Passage provided:
## Start

Highlights & Insights¶

The revelation of the task partitioning effect is the most valuable finding of this paper: the same method can exhibit forgetting rate differences of up to 9.8 percentage points depending on the partitioning scheme. This underscores the need to explicitly report task construction methodology in continual learning evaluations, as results are otherwise incomparable—a finding transferable to all continual learning experimental designs.
The superiority of EWC over experience replay is consistent with synaptic consolidation theory in neuroscience: for structured knowledge representations (KG embeddings), protecting parameters is more effective than replaying samples, since specific dimensions in KG embeddings encode specific semantic properties.
The experimental design is rigorous, employing 5 random seeds with mean and standard deviation reporting, and is reproducible on consumer-grade GPUs.

Limitations & Future Work¶

Single model and dataset: Only TransE on FB15k-237 is evaluated; generalizability to more expressive embeddings such as RotatE and ComplEx, and to datasets such as WN18RR and YAGO, remains uncertain.
Only 4 tasks: The dynamics of longer task sequences (10+) are unexplored, and forgetting may grow nonlinearly with the number of tasks.

## End

Dataset content:
## Start

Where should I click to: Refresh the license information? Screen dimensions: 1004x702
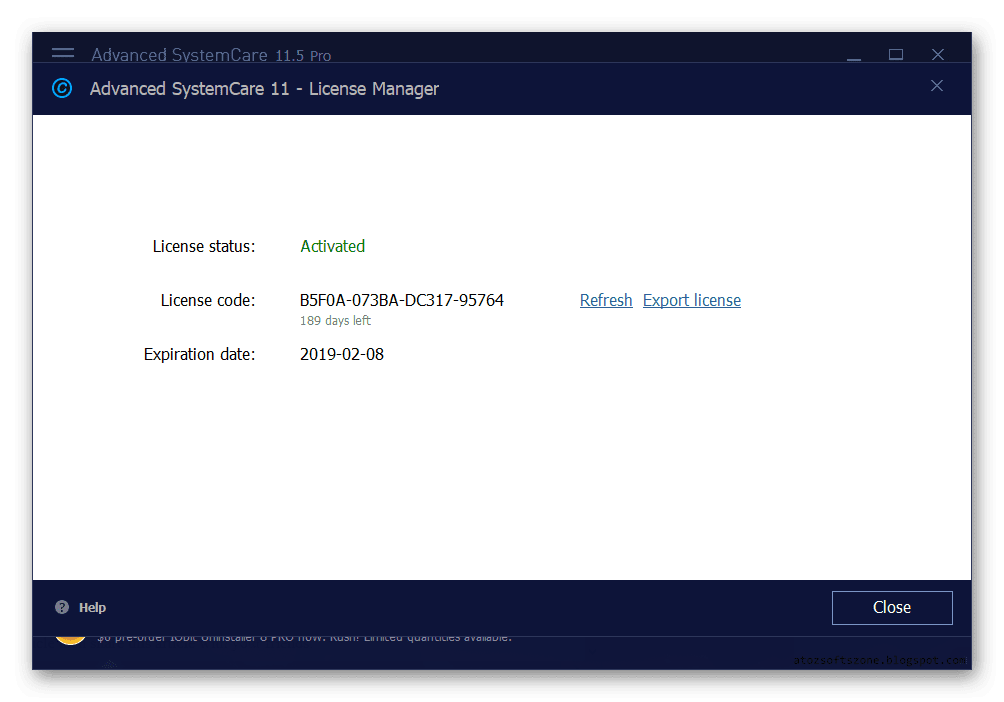(x=605, y=300)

## End

Written tasks:
[1] According to the passage on continual learning with knowledge graph embeddings, why is protecting parameters more effective than replaying samples for this kind of knowledge?
[2] Repeat the part of the passage on continual learning starting at "Single model and" and ending at "YAGO, remains uncertain.".

Task responses:
[1] In knowledge graph embeddings, specific dimensions encode specific semantic properties, so the knowledge is structured. Protecting the parameters, as EWC does, therefore works better than replaying samples.

[2]
Single model and dataset: Only TransE on FB15k-237 is evaluated; generalizability to more expressive embeddings such as RotatE and ComplEx, and to datasets such as WN18RR and YAGO, remains uncertain.